I could have titled this “China’s Economy Slows – Tom Friedman of the New York Times hardest hit” – but Liz “Fauxcohontas” Warren likes ‘em, too. Wonder why that is? Do they share the same ideology as the ChiComs?
Tut, tut, there, there, you say…I’m just too extreme, aren’t I? [If that didn’t set your sarcasm meter off, it should have.]
Forbes reports something that we have foretold here on these pages:
Chinese companies are warning they will be reporting either losses or declining profits for the first half. Corporate results are forcing stock markets down and pointing to a contraction in the country’s economy.
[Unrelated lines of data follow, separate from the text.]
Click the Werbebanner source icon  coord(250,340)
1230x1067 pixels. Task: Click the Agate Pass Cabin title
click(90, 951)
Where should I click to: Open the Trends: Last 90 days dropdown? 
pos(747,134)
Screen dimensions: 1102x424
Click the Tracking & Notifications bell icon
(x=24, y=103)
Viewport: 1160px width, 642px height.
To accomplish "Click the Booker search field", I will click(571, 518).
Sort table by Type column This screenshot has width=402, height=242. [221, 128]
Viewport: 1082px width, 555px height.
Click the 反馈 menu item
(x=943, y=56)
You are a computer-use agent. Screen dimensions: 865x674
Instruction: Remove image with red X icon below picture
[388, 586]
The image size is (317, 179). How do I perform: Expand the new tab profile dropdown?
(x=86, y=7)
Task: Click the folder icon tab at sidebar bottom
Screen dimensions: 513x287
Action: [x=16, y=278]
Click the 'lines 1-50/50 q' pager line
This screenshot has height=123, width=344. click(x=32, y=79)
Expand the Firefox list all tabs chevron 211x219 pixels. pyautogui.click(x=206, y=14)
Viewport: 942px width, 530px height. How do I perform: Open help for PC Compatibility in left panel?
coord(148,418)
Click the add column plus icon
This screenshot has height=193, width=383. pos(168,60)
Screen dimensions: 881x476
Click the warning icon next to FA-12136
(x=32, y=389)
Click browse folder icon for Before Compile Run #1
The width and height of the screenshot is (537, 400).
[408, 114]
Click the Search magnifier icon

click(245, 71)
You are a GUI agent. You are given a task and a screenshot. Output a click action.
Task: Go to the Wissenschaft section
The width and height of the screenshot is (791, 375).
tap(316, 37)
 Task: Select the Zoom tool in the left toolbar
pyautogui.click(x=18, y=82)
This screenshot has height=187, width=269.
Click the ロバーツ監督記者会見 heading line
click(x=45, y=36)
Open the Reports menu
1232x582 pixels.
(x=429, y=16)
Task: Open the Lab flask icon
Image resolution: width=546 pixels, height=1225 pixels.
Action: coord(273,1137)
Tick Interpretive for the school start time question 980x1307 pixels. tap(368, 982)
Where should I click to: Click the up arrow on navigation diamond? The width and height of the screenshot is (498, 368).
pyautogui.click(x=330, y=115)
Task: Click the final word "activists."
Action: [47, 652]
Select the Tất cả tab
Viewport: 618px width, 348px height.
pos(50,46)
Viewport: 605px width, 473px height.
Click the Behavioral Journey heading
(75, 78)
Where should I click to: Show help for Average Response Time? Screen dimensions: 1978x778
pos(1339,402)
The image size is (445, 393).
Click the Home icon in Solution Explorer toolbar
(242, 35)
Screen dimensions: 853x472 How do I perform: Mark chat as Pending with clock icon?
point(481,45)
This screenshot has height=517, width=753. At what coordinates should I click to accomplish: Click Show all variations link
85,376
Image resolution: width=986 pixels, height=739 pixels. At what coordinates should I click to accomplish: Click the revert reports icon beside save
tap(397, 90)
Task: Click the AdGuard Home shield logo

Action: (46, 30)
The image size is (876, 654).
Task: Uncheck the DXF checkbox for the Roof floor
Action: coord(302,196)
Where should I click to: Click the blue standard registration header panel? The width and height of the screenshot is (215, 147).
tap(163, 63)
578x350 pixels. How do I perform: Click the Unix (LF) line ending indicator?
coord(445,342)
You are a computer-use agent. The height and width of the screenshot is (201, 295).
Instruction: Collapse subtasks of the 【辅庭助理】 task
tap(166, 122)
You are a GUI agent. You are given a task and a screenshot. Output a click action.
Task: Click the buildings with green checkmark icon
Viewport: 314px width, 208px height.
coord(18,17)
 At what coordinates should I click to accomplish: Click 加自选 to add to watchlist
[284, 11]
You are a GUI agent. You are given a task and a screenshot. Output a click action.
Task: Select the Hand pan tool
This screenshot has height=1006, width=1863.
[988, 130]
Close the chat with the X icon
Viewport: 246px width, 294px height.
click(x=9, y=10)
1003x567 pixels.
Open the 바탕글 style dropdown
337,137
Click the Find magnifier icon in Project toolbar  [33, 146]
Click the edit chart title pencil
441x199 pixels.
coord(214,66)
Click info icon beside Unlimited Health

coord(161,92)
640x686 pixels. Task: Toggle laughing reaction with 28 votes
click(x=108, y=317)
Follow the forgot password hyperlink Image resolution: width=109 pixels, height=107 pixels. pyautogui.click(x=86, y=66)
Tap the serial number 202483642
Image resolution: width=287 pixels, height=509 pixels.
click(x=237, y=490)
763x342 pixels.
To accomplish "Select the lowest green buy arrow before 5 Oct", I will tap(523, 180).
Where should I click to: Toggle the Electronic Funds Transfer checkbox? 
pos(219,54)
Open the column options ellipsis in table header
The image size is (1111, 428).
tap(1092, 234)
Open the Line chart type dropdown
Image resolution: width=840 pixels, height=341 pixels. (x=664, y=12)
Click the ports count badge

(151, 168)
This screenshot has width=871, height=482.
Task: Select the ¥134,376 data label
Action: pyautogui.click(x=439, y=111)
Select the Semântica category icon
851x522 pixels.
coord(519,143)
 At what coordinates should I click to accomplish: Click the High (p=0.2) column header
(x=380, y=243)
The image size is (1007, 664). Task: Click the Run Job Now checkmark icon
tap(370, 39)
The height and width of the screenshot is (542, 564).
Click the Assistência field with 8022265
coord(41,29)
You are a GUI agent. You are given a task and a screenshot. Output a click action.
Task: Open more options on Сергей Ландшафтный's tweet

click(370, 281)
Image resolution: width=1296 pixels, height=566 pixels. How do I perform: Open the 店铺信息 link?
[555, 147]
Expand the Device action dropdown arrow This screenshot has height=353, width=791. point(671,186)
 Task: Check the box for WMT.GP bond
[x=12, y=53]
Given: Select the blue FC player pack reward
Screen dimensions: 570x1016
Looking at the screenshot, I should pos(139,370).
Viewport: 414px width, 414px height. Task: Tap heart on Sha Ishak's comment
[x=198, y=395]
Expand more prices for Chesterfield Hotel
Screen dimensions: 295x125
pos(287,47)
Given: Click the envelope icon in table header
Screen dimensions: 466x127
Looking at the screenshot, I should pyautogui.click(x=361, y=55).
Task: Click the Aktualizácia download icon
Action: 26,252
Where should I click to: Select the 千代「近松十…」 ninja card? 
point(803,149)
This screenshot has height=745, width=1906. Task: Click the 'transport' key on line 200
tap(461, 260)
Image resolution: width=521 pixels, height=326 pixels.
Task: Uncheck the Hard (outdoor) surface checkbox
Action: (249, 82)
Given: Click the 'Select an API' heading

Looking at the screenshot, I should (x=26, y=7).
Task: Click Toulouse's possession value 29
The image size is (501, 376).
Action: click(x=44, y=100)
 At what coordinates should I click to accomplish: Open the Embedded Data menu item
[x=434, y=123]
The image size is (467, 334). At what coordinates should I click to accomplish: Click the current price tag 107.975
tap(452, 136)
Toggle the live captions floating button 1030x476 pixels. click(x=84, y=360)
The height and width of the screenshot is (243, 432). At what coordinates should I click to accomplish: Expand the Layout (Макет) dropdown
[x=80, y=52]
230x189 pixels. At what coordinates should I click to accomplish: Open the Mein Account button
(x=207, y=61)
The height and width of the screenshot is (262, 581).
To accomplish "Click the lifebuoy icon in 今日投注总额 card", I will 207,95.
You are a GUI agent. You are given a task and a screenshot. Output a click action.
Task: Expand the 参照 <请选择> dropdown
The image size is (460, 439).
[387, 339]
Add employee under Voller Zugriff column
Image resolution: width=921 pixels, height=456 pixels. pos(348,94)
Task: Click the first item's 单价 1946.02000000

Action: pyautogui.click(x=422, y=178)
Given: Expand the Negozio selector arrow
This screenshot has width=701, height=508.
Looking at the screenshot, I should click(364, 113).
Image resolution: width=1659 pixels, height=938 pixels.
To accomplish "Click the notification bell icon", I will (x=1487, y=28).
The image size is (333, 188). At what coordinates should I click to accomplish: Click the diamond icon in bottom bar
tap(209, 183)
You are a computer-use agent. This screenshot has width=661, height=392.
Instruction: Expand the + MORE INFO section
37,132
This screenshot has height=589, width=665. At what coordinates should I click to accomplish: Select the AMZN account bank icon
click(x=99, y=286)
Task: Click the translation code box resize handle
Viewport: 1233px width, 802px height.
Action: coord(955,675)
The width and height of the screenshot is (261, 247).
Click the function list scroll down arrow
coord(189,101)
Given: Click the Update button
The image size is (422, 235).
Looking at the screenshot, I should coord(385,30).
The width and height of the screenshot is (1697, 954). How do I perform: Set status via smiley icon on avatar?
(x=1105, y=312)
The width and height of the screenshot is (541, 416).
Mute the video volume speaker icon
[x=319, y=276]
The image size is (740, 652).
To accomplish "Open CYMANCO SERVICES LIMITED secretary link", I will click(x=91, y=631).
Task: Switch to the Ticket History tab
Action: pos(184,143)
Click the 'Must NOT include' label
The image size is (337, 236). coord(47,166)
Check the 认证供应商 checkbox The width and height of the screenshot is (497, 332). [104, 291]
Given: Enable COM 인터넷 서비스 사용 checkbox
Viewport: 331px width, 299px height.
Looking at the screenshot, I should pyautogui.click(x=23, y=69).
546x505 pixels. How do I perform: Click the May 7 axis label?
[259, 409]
China Rongsheng Heavy Industries, China’s largest private shipbuilder, lost 19% of its value when it issued a profit warning at the end of last month. Yards in the country are in a terrible state—the industry’s orders for new vessels in May were half of what they were a year earlier—yet Rongsheng’s poor prospects had largely been discounted. The company’s shares tumbled not only because it hadn’t announced any shipbuilding orders this year but also because the U.S. Securities and Exchange Commission implicated Zhang Zhirong, its chairman and founder, in an insider trading scheme relating to the acquisition of Canada’s Nexen by CNOOC, a unit of one of China’s state oil giants.
We can perhaps dismiss Rongsheng as an aberration, but poor results at other companies are indicative of the state of the country’s increasingly troubled economy. Take China Cosco, for instance. The Hong Kong-listed subsidiary of China’s largest shipping company warned that its loss in the first six months of this year would widen to at least 4.14 billion yuan ($648.8 million). In the same period last year, the company was 2.76 billion yuan in the red. China Cosco posted a loss of 2.69 billion yuan in Q1.
Wonder how much of an appetite they are going to have for junk rated Obamabonds now?